We've started him on the raw diet already. He's eaten a little bit of chicken back chunks, but he doesn't have much appetite like BIG does, but he is still pretty stressed and scared right now, so I'm not even going to worry.

I do have a question though.. is there a way to look at the parents pedigree online through the AKC website or something? I'm just curious to see what they've got going on.

Anyway.. PICS!!









































































And here's one good shot of BIG!  I swear.. I feel like this dogs head is getting bigger and bigger every day.. is that normal?!?!










I'll get more pictures later this weekend. It was hard to get a good picture of him.. he won't sit still! Oi vay..


----------



## BittersweetEmbrace (Feb 24, 2010)

I hope that you still have room for more, i'm coming over so i can see this adorable guy in PERSON and i'm bringing the whoooole Go Puppy crew LOL!!!!


----------



## pitbullmamanatl (Jun 1, 2010)

Adrian, I LOVE hims! Yay! Super cuteness!


----------



## Luvum (Nov 11, 2010)

Beautiful new pup you got there. I love puppy breath too, that's one of the best things about having a puppy.


----------



## CaLi 2 B.C. (Dec 4, 2010)

Nice pup he gonna be a BIG MONSTER lol. 11 weeks wow


----------



## American_Pit13 (Apr 23, 2007)

Pound for pound you'll have as many dogs as me soon! lol. Great looking pup, Love the brindle


----------



## angelbaby (Feb 4, 2010)

very cute , love him ...CONGRATS


----------



## Lex's Guardian (Aug 8, 2009)

OH-MY-LANTA! He's adorable lol - i love the big beefcake pups hehe


----------



## ashes (Jul 7, 2010)

He is so cute!!! Can't wait to see how he turns out


----------



## circlemkennels (Aug 29, 2010)

he's so cute!!!! He's gonna a a big one!!


----------



## Nizmo (Jan 15, 2009)

aww what a cutie.
i want a neo so bad


----------



## 9361 (Jun 25, 2009)

How cute! How much food do one of those guys eat as an adult?


----------



## Patch-O-Pits (Jan 12, 2008)

Wow ... so cute! Love the name!


----------



## angelbaby (Feb 4, 2010)

PS. I dont get you guys who love puppy breath ...hot nastyness BLAHHHHHH lol ....just had to say


----------



## Chinadog (Sep 14, 2009)

yeaaa puppy breath isnt my thing either I dont understand those who love it.. blah!! 
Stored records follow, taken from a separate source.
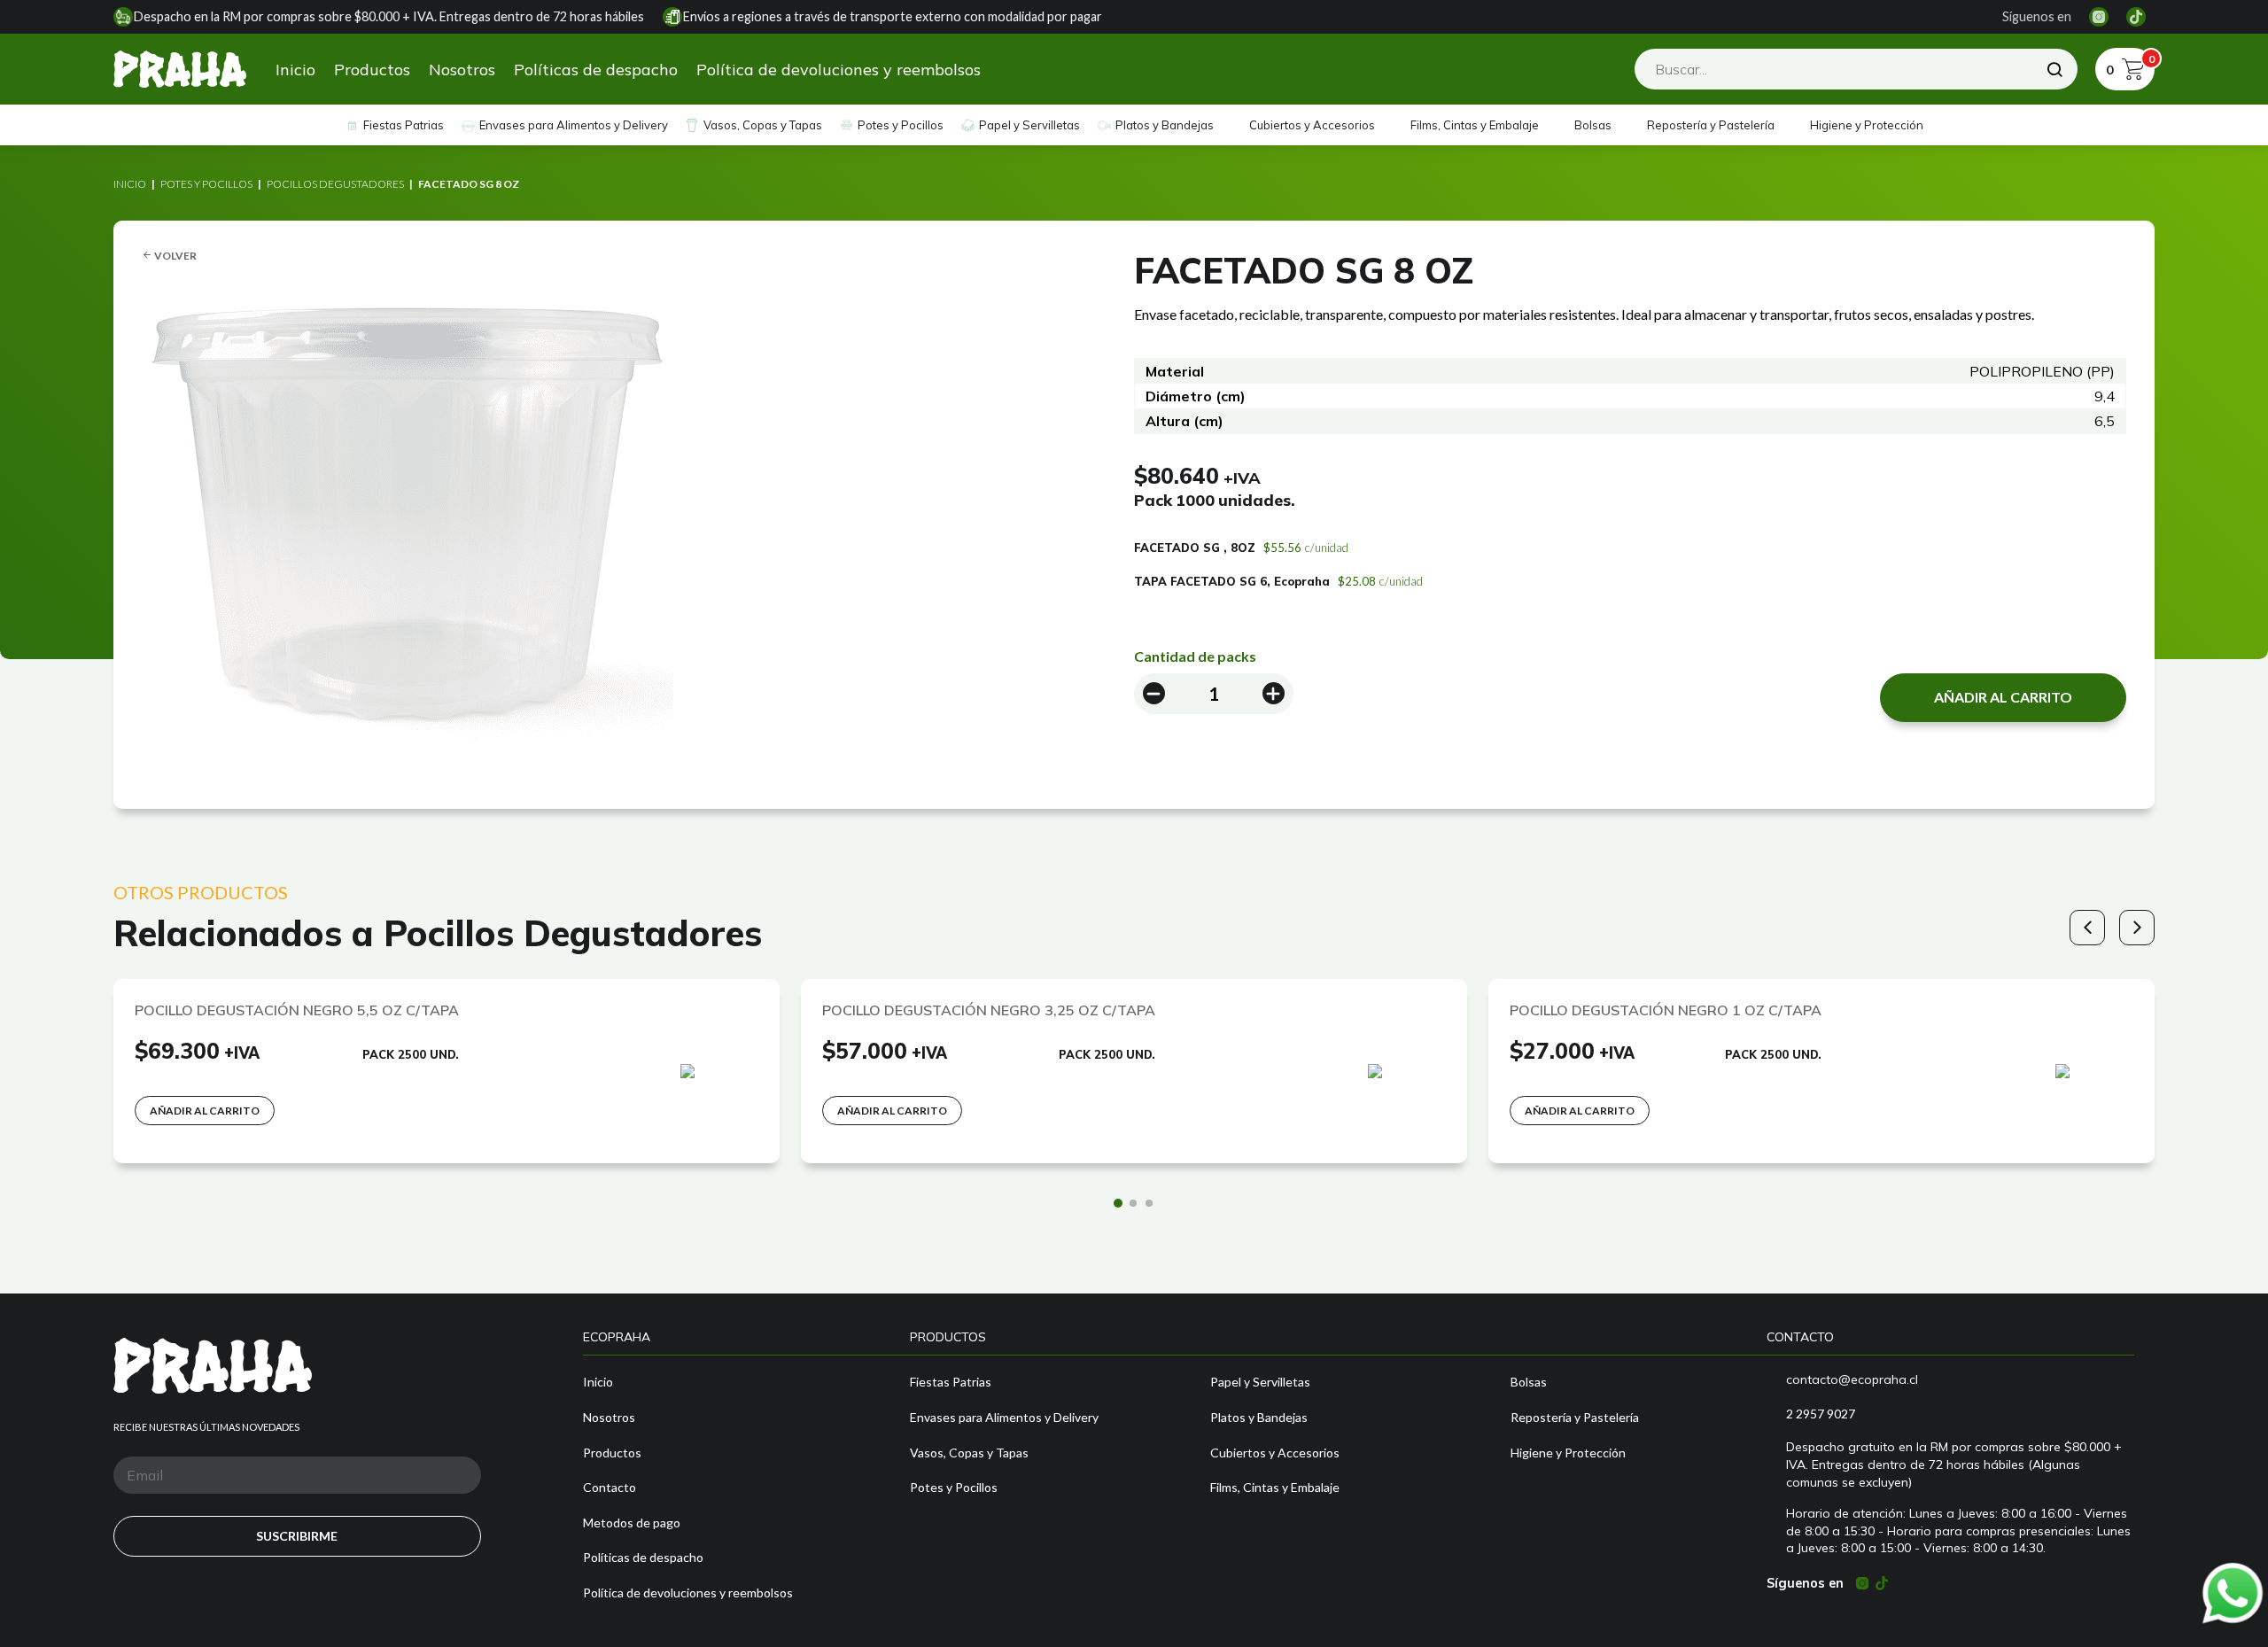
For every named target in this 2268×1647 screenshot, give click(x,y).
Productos (372, 69)
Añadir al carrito (2003, 696)
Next (2137, 927)
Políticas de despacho (596, 69)
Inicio (295, 69)
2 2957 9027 (1820, 1413)
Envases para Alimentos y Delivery (573, 125)
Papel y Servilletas (1029, 125)
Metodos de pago (631, 1522)
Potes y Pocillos (901, 125)
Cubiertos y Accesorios (1312, 125)
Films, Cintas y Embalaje (1474, 125)
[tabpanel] (446, 1071)
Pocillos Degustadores (335, 183)
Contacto (609, 1487)
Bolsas (1593, 125)
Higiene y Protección (1866, 125)
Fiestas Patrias (403, 125)
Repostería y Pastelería (1711, 125)
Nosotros (462, 69)
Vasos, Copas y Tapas (762, 125)
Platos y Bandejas (1164, 125)
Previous (2087, 927)
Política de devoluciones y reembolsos (838, 69)
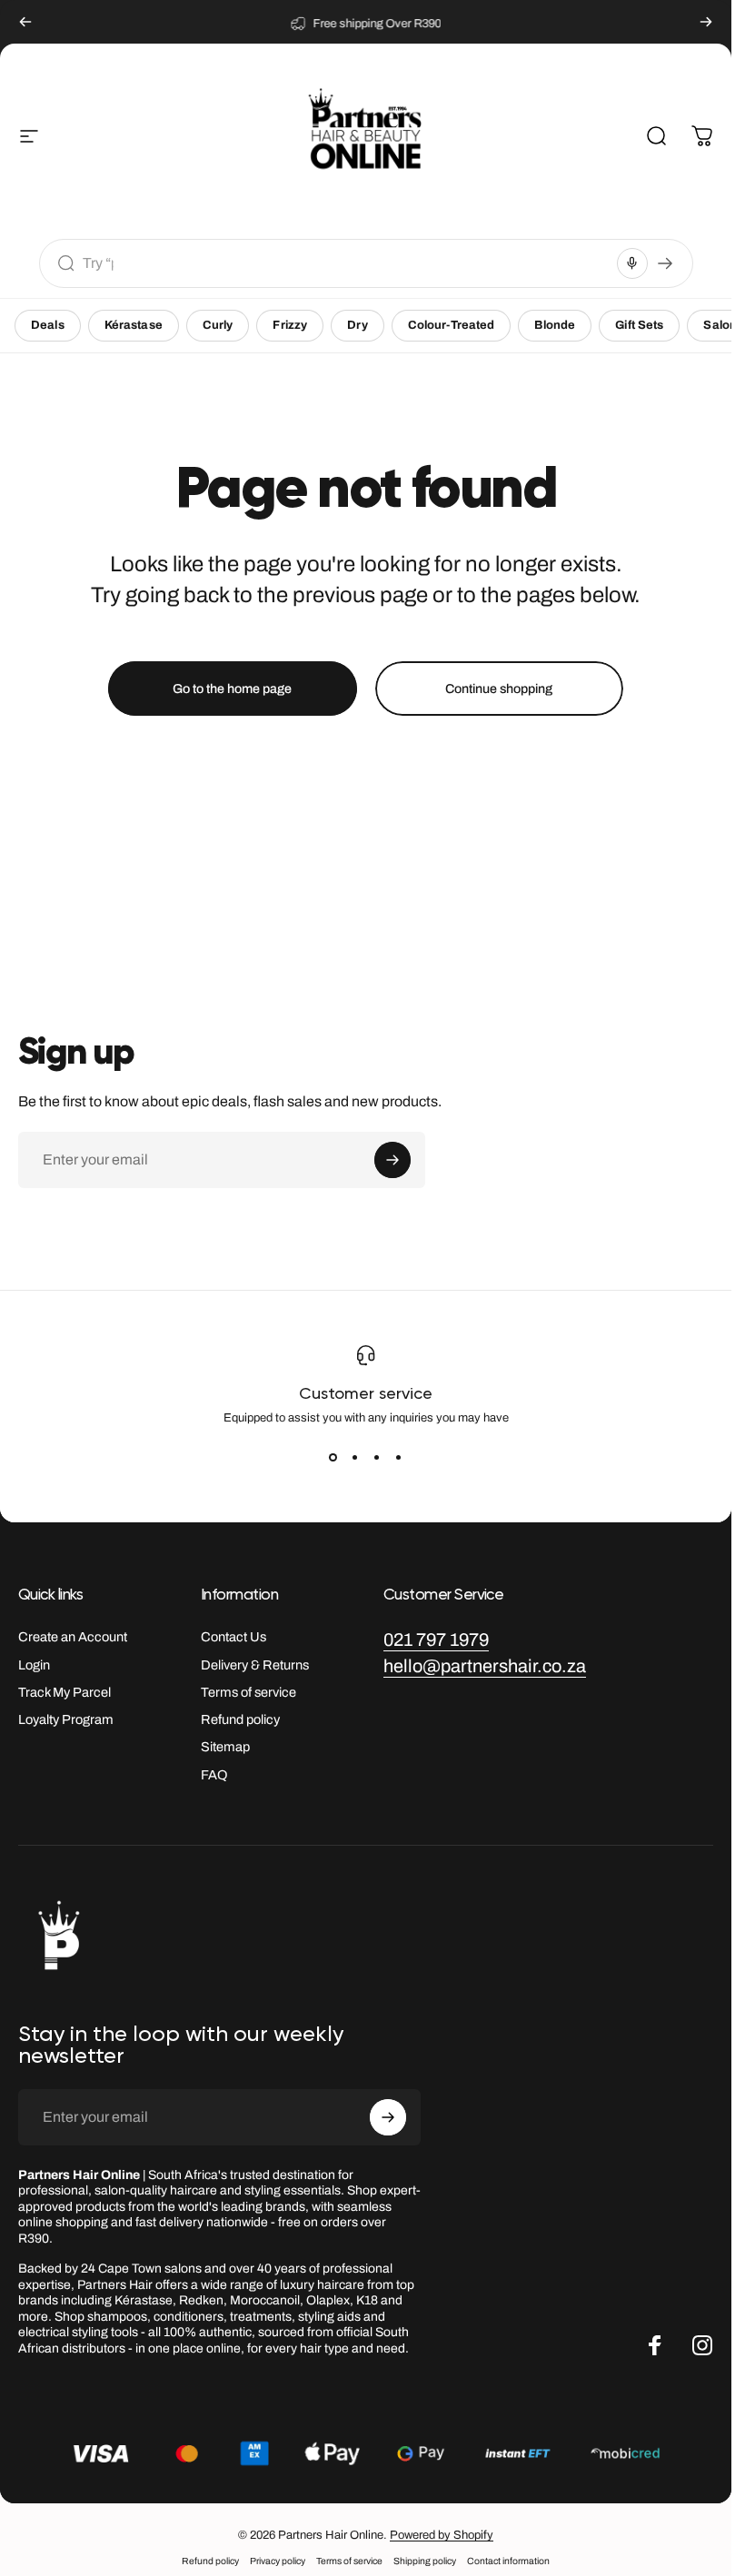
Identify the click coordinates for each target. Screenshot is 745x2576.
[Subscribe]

But on the other hand... O.M.G he is so smushy I love him! English mastiffs are so CUTE when there so little! I love big dogs, mastiffs, danes, and rotts are my favs


----------



## AdrianVall (Dec 16, 2009)

Hahahaha! You guys crack me up! 

Bubba says thanks so much for the warm welcome!  

As an adult, they really don't eat all that much since they are so darn lazy. BIG eats anywhere between 2-4 lbs. of meat a day, but he's still young. When he's fully grown, it'll probably be more like 2-3 lbs. a day.


----------



## pitbullmamanatl (Jun 1, 2010)

angelbaby said:


> PS. I dont get you guys who love puppy breath ...hot nastyness BLAHHHHHH lol ....just had to say


Whatever you freakin Canadian! Puppy breath is bangin yo!


----------



## DueceAddicTed (Sep 28, 2009)

Freaking adorable!! ... but Ima need you to stop getting these dogs that weigh more then me loll ......


I LOVE puppy breath ...


----------



## dixieland (Aug 14, 2009)

Good Lord did you say the dad was 275 lbs??????!!!!!!Thats huge!

Congrats on the new addition.I love Mastiffs.He's a good looking boy.I love his brindle coloring


----------



## Aireal (Jul 2, 2010)

I LOVE him!!! omg soo cute!!!


----------



## AdrianVall (Dec 16, 2009)

Thanks! Its actually his great grandfather that weighed 278.


----------



## brandileigh080 (Mar 9, 2010)

OMG! I am such a mastiff *LOVER*!

Boyyyyyy, he sure is BEAUTIFUL!

I am so looking forward to watching him mature.

BIG is maturing VERY nicely! How old is BIG now?


----------



## AdrianVall (Dec 16, 2009)

BIG will be 11 months old on the 15th.  Its amazing how fast they grow!


----------



## aus_staffy (Nov 10, 2009)

278?! Are you sure? That's more than most NBA centres, dude! I'm not saying I doubt you but I'm having trouble getting my head around that number.


----------



## AdrianVall (Dec 16, 2009)

aus_staffy said:


> 278?! Are you sure? That's more than most NBA centres, dude! I'm not saying I doubt you but I'm having trouble getting my head around that number.


LMAO! I really, honestly, kid you not. Its pretty ridiculous, I know!

The Mastiff Sweet Spot - Meet Our Boys -Stud Dogs

Check out the 2nd boy on that page. CH. Greeson's Way Mo Betta. 
278 lbs. and 33.5" tall as 12/17/2007.


----------



## aus_staffy (Nov 10, 2009)

AdrianVall said:


> LMAO! I really, honestly, kid you not. Its pretty ridiculous, I know!
> 
> The Mastiff Sweet Spot - Meet Our Boys -Stud Dogs
> 
> ...


Good gravy! That's big.


----------